[Excerpts from a dataset]
Segment Open
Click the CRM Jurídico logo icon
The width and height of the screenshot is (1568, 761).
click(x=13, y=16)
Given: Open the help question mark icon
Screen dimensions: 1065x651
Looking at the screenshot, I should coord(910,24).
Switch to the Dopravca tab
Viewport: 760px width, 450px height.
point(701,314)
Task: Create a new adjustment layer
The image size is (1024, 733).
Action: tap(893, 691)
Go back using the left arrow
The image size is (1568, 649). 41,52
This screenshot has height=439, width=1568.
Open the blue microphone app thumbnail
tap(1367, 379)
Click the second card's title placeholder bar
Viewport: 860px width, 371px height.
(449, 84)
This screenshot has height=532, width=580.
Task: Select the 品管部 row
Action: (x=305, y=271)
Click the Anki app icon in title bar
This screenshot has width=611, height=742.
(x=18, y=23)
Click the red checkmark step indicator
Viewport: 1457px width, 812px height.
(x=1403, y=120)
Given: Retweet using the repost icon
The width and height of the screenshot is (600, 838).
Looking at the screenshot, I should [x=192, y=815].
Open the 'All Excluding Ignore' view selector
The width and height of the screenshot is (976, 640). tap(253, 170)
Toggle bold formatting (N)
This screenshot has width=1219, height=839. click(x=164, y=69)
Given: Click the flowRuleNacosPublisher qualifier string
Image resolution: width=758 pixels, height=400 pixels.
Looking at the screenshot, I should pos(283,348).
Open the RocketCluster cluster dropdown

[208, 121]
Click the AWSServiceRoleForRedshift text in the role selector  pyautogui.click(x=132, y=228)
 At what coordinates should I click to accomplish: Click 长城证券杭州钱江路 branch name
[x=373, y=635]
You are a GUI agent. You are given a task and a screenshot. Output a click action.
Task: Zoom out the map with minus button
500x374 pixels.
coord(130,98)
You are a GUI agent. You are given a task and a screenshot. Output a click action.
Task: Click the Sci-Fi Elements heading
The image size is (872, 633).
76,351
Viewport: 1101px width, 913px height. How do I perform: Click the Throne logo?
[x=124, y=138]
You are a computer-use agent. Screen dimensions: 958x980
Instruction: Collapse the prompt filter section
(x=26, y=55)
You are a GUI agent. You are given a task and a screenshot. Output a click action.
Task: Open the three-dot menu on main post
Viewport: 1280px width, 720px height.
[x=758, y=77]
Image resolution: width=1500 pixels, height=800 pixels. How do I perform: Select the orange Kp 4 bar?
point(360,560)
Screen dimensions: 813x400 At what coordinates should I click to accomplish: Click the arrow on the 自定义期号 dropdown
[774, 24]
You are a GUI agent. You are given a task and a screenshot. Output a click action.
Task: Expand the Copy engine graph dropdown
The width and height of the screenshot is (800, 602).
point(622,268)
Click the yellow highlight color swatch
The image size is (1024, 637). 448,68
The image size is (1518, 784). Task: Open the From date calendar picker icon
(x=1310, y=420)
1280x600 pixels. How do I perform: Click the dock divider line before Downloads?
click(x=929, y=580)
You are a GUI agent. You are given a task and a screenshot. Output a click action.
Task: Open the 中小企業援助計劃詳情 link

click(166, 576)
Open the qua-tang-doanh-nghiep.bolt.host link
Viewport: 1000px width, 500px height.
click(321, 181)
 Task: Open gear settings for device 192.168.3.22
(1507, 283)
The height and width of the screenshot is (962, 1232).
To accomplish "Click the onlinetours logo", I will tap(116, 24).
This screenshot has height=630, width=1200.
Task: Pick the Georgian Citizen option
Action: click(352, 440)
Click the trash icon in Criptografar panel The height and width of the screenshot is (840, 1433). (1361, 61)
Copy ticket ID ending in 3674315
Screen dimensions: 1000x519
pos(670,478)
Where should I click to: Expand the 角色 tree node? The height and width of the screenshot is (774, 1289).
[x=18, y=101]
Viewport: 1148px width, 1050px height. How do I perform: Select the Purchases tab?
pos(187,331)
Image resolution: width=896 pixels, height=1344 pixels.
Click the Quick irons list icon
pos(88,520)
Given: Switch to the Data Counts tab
Segment Closed
» Activity:
Work through the data above line by line and give the number of lines in which "Copy" occurs. Add nothing else.

» Answer to this problem:
2